Myths and misconceptions

• "GHK-Cu modulates thousands of genes, so it can reverse virtually any age-related condition." The broad gene-modulation data comes from Connectivity Map analyses showing transcriptional effects in cultured cells. That is mechanistically interesting but does not translate into clinical benefit at the same scale. In controlled human studies, topical GHK-Cu is a competent cosmetic active with measured effects on photoaging and wound healing — not a systemic reversal of aging.
• "Topical copper peptide penetrates deeply enough to remodel the dermis like an injection." GHK-Cu is smaller than most peptide actives (~340 Da) and penetrates the stratum corneum better than larger molecules, but microneedle studies show that no permeation occurs through intact human dermatomed skin without a physical penetration aid (Pharmaceutical Research, 2015). Topical formulations work primarily at the epidermis and upper dermis.
• "Injectable GHK-Cu is as safe as the topical cream." They are different exposure categories. Systemic copper delivery, angiogenic signaling, and sourcing quality are variables that topical skin application does not raise. Injectable GHK-Cu has no FDA approval and essentially no published Phase II or III human safety data.
• "All copper peptide products are equivalent." Actual peptide concentration, copper-loading ratio, pH stability, and delivery vehicle vary dramatically across products that all carry the "copper peptide" label.
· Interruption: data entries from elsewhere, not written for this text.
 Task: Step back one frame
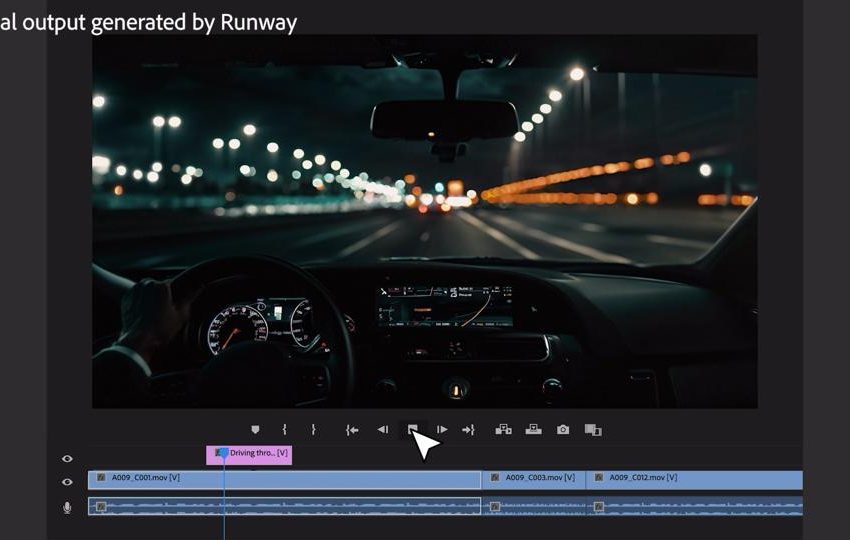(382, 429)
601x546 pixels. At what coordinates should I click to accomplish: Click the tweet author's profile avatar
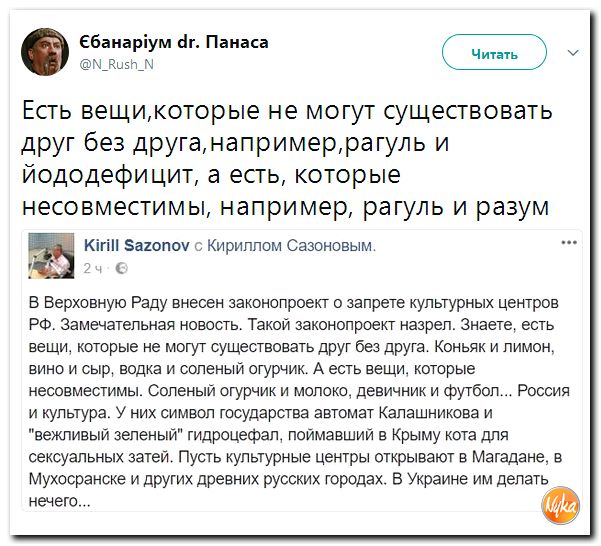pyautogui.click(x=45, y=52)
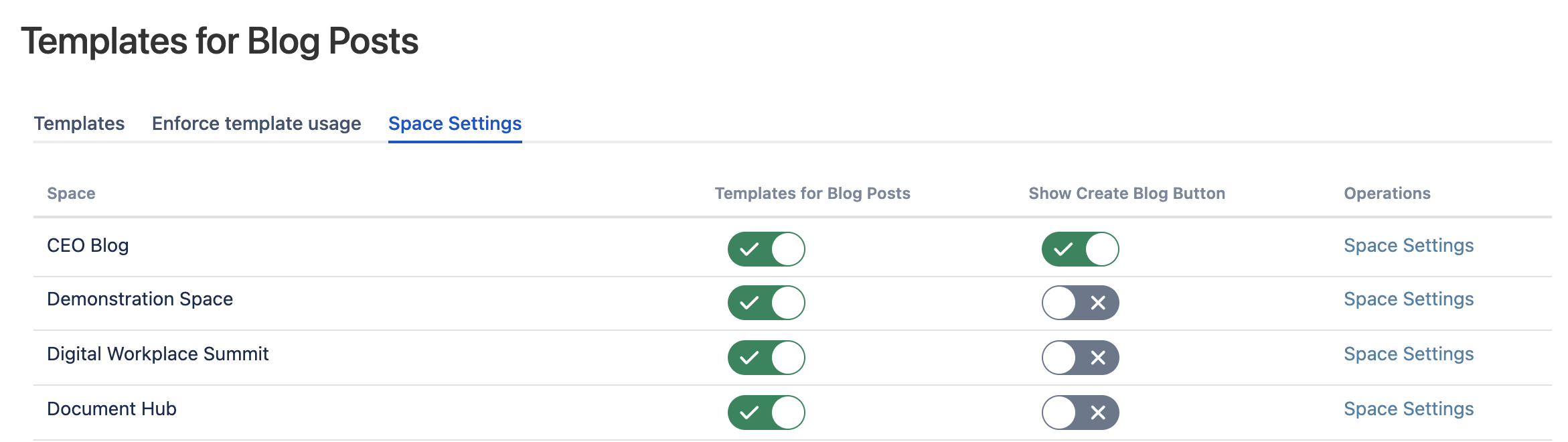Click the Digital Workplace Summit space name

pos(157,354)
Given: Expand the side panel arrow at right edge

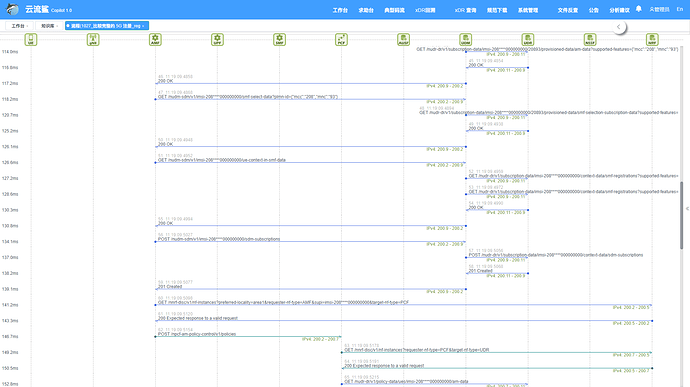Looking at the screenshot, I should coord(687,209).
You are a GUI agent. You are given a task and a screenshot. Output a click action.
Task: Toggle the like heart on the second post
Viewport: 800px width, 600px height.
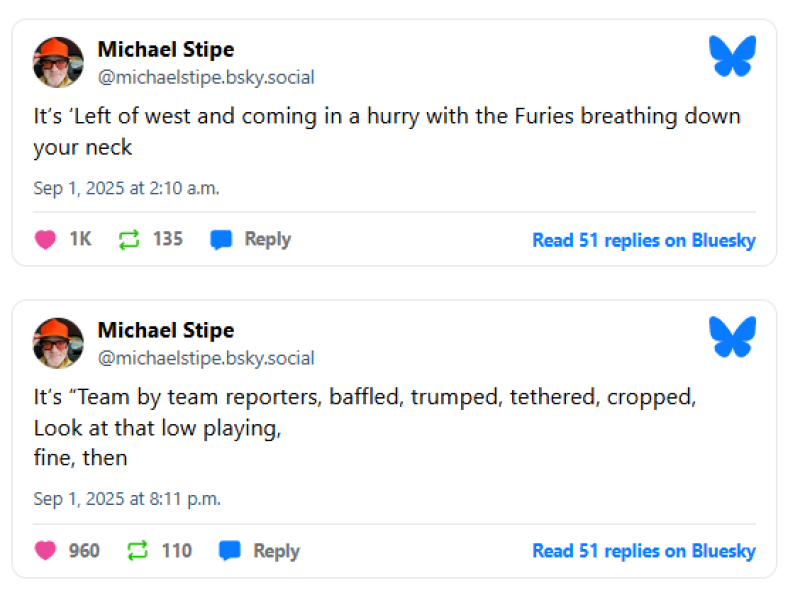[x=45, y=551]
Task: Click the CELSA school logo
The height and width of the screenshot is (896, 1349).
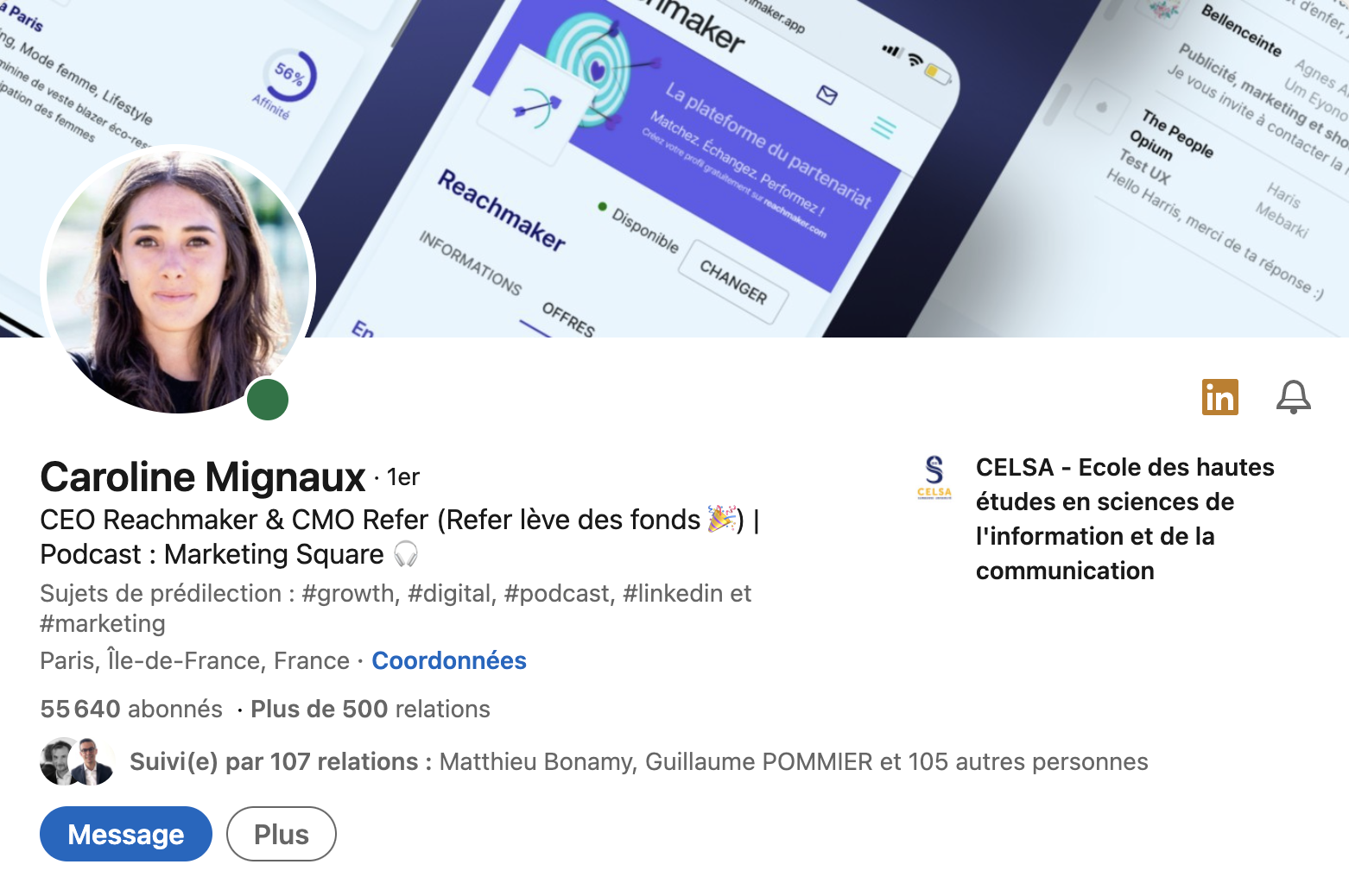Action: [934, 478]
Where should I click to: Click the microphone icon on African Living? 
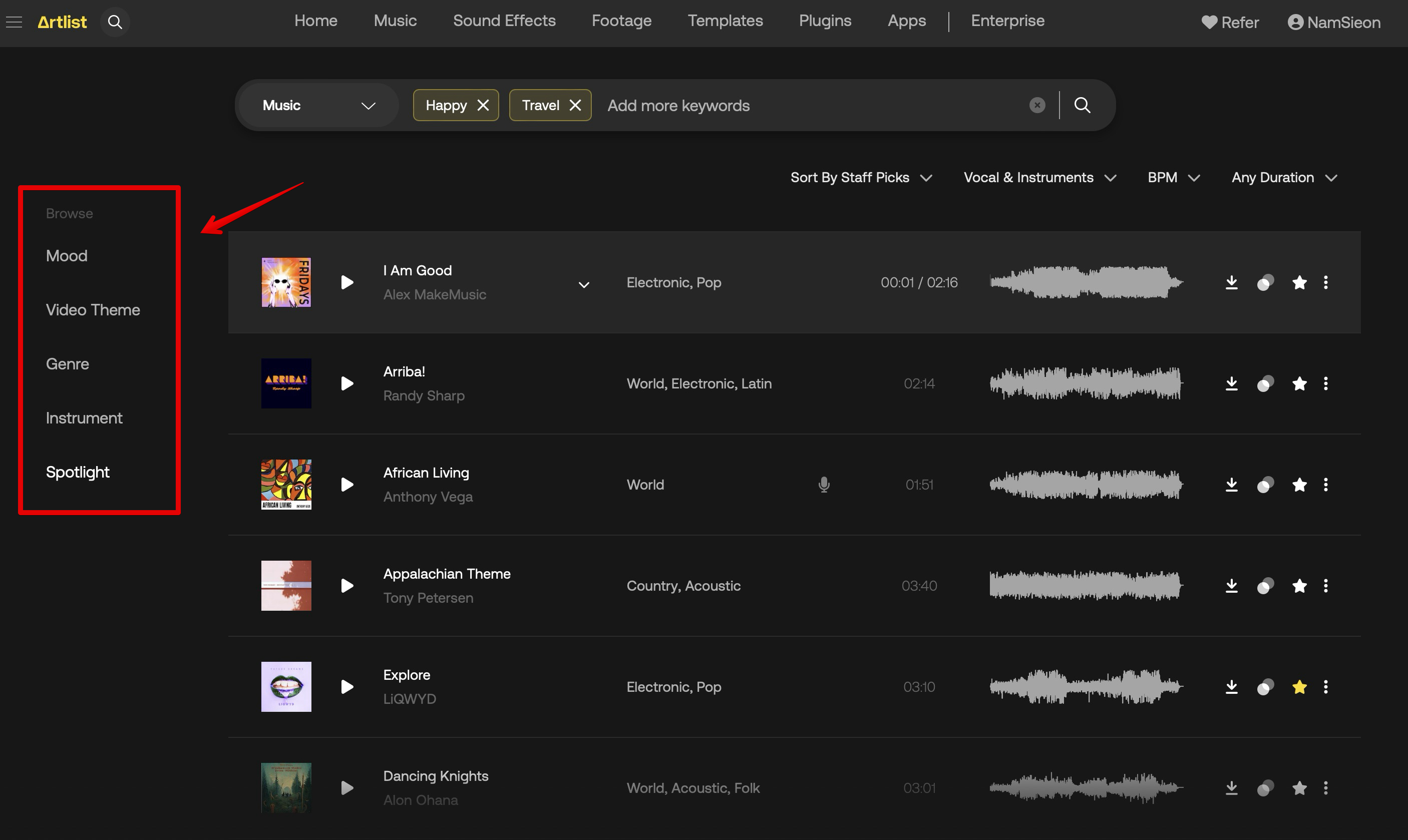click(824, 485)
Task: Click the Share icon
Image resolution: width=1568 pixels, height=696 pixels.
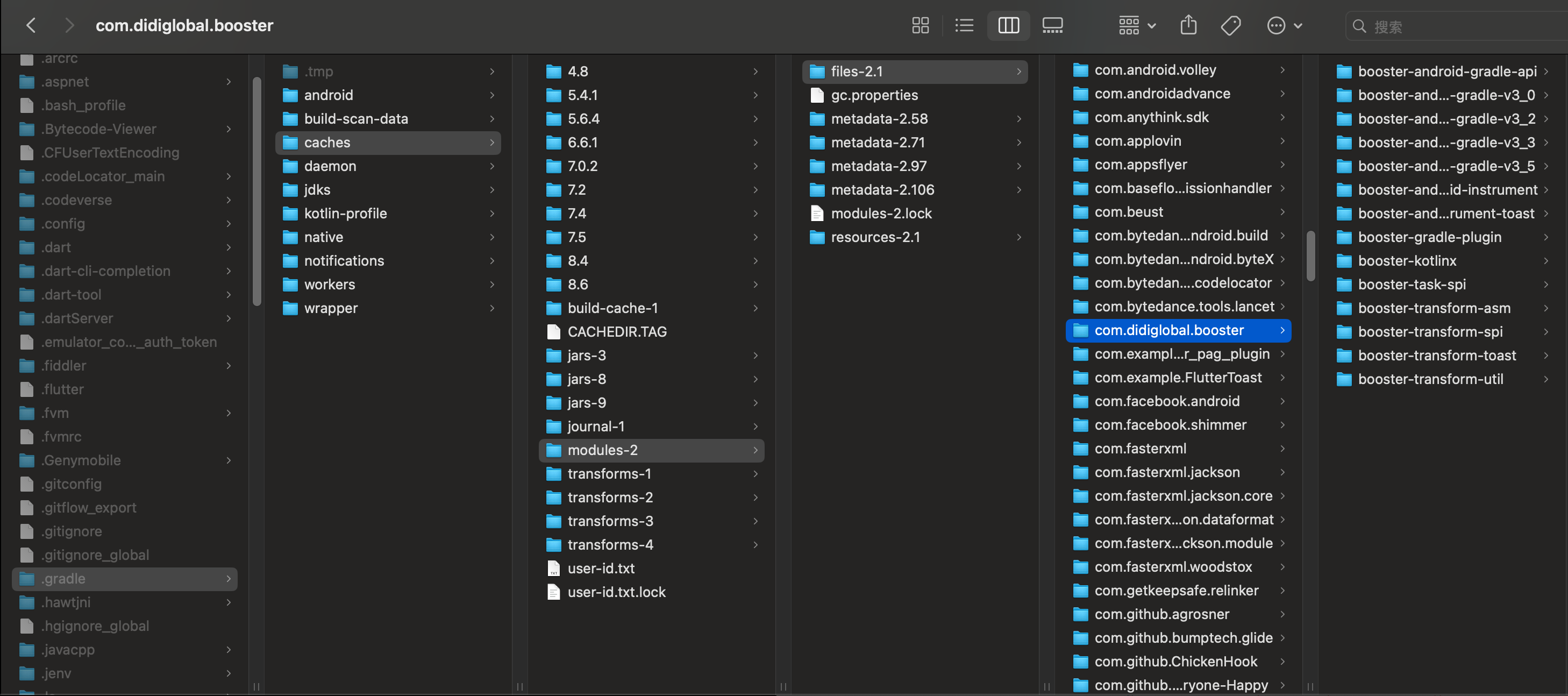Action: [1188, 26]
The published studies showing benefit used specific, characterized formulations.

Open questions

• Controlled injectable human trials: systemic GHK-Cu has essentially no published Phase II or III human data; pharmacokinetics, therapeutic dosing, and clinical endpoints for injected forms rest on extrapolation from topical and animal work.
• Skin penetration quantification in vivo: while in vitro permeation with microneedles is characterized, the fraction of an applied dose reaching viable epidermis and dermis in real-world use across formulation types is not well established.
• Hair growth: the mechanistic rationale around follicular stem cells is plausible, but controlled human trials on scalp application for androgenetic alopecia are limited.
• Head-to-head comparisons: most GHK-Cu trials compare against placebo rather than against established actives such as retinoids or growth factors at equivalent concentrations.
• Long-term safety of chronic systemic exposure: the topical cosmetic track record is reassuring, but rigorous long-term randomized safety data for systemic use is absent.

Related peptides

• AHK-Cu (Ala-His-Lys copper complex) — a copper-binding tripeptide analog with overlapping tissue-remodeling biology, sometimes compared directly to GHK-Cu in dermatologic research.
• Palmitoyl Tripeptide-1 (Pal-GHK) — a palmitoylated derivative of GHK designed for improved stratum-corneum penetration; the palmitoyl chain absent from the GHK sequence is the key structural difference.
• Epithalon — a synthetic tetrapeptide (Ala-Glu-Asp-Gly) with longevity and anti-aging research focus; shares the broader category of short endogenous-sequence peptides studied for age-related tissue decline.